Right Hand Me 後編
右手だけの生活になって数週間、この手首だけの生活にも慣れ始めてきた。いや慣れたくなかったけど…
一晩寝たら治るかなとかご飯いっぱい食べたら良いかなとか色々してみたけど何も変わらなかった、ただ1つだけ便利なところがあった…そう…排便をしなくてもいいのだ!
常々トイレの時間って無駄だなぁとか思ってたからこれは嬉しい変化だった!それ以外は嬉しくないけど…

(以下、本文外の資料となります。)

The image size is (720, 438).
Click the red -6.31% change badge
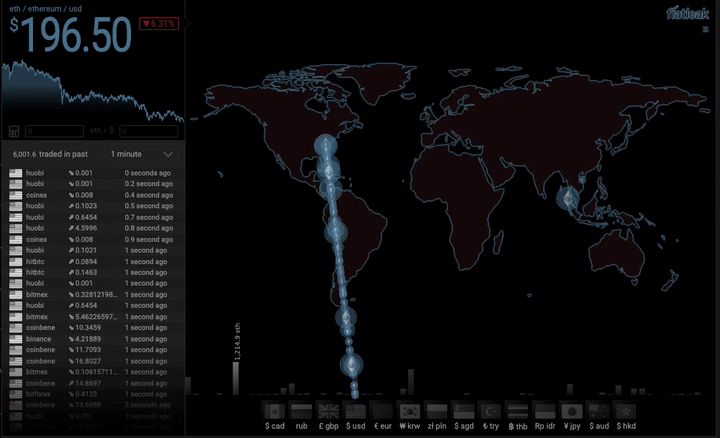point(159,23)
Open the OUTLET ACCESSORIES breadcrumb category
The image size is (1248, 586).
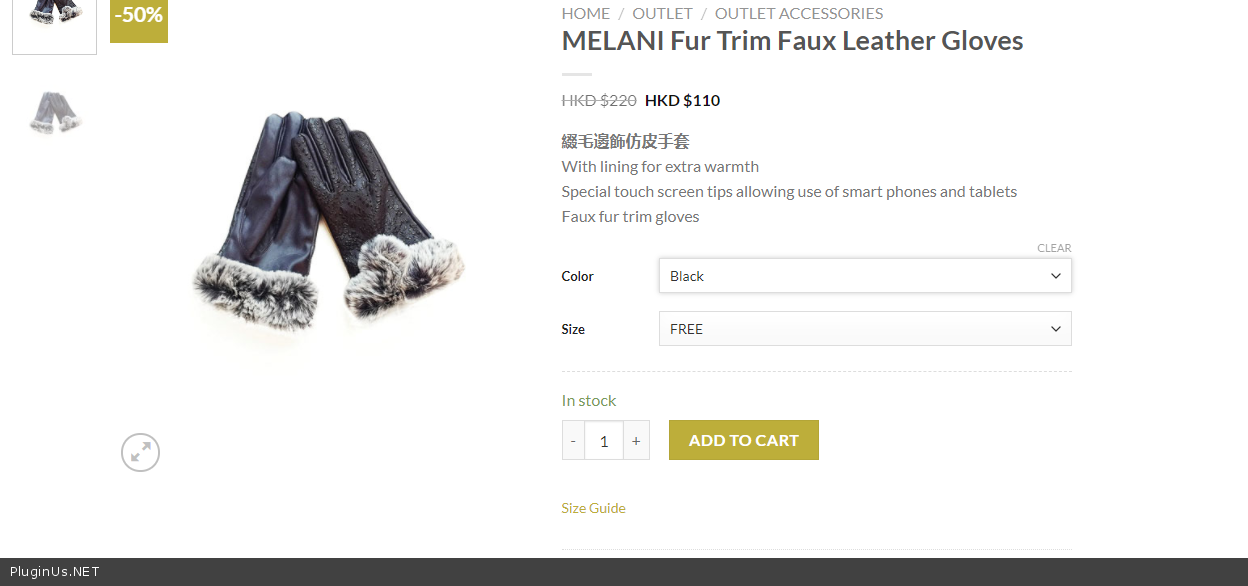point(798,13)
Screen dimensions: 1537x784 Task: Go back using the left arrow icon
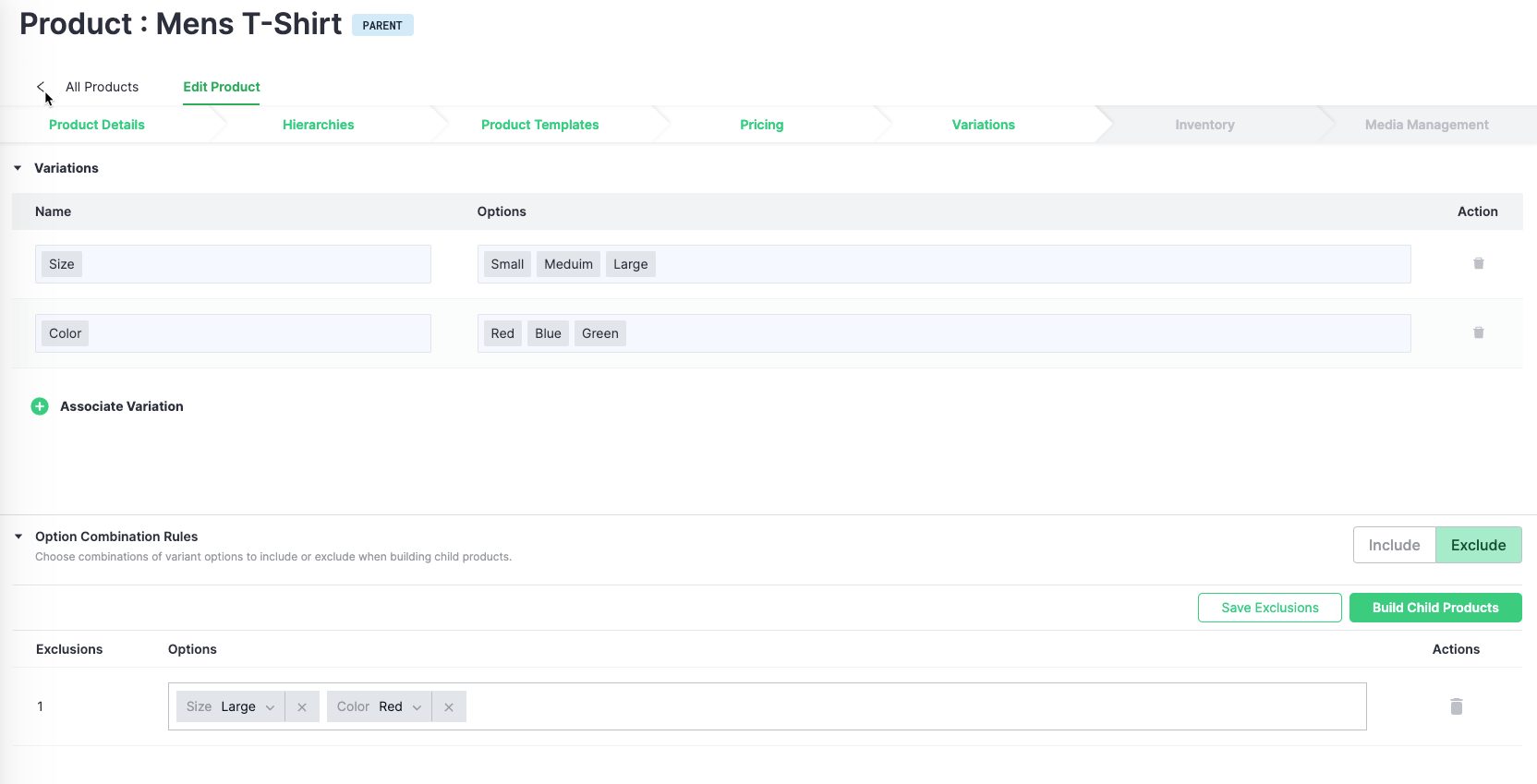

学校も行けないのは変わらずなので休学届を提出して絶賛休み中、右手だけでもスマホは触れるので友達との連絡には問題なかった、あれからヒカリは毎日家に来て話をしてくれる学校のプリントとか宿題とかどんなことがあったとか、とてもニコニコしながら喋ってくる…
僕「ねぇ…ヒカリ…負担になってない?毎日来てくれて話もしてくれて…」
ヒカリ「ん~~登下校も学校にも光ちゃんが居なくて寂しいっ!負担じゃない!私が会いたいから来てるのっ!」
泣ける…なんて素晴らしい良い幼馴染なんだ…果たしてこの身体泣いたらどこから涙が出るんだろう…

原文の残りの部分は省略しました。